Gaussianization Flows (Meng et al., 2020)
https://arxiv.org/abs/2003.01941

Class Definition

zuko.flows.GF(
    features: int,
    context: int = 0,
    transforms: int = 3,
    components: int = 8,
    **kwargs
)

Parameters

features
int
required
The number of features in the data.
context
int
default:"0"
The number of context features for conditional density estimation.
transforms
int
default:"3"
The number of Gaussianization transformations to stack.
components
int
default:"8"
The number of mixture components in each Gaussianization transformation.
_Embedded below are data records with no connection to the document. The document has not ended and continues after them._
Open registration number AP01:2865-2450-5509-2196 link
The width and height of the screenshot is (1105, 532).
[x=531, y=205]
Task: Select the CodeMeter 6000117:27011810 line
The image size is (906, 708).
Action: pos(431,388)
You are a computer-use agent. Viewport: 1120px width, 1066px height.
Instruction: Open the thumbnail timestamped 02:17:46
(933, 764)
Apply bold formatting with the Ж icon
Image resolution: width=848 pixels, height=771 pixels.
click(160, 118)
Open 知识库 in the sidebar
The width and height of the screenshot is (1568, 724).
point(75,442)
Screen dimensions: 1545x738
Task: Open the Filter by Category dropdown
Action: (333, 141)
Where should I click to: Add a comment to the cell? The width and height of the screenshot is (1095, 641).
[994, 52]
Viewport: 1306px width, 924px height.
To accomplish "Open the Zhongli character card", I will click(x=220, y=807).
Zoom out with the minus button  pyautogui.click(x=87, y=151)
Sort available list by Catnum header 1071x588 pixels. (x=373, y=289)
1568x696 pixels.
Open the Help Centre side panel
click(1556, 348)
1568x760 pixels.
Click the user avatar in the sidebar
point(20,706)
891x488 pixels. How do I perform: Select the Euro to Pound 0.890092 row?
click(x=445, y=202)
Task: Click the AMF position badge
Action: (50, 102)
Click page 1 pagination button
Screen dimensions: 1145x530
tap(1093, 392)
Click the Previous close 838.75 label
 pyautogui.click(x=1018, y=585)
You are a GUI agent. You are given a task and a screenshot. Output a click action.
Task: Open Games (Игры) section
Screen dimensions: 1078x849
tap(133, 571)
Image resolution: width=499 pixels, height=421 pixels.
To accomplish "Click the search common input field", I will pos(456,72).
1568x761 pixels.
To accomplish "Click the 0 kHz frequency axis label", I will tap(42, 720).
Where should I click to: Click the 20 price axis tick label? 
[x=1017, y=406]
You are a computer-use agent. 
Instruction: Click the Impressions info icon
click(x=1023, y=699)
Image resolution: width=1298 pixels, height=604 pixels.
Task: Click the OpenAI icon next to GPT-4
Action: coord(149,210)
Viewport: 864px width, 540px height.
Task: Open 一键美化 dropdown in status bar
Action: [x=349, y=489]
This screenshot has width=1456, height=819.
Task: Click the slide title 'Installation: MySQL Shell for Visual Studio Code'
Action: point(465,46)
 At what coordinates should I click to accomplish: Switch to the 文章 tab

More components increase expressivity.
**kwargs
dict
Additional keyword arguments passed to ElementWiseTransform:
  • hidden_features: Hidden layer sizes (default: [64, 64])
  • activation: Activation function (default: ReLU)

Usage Example

import torch
import zuko

# Create an unconditional GF
flow = zuko.flows.GF(
    features=5,
    transforms=5,
    components=16,
    hidden_features=[128, 128]
)

# Sample from the flow
dist = flow()
samples = dist.sample((1000,))
print(samples.shape)  # torch.Size([1000, 5])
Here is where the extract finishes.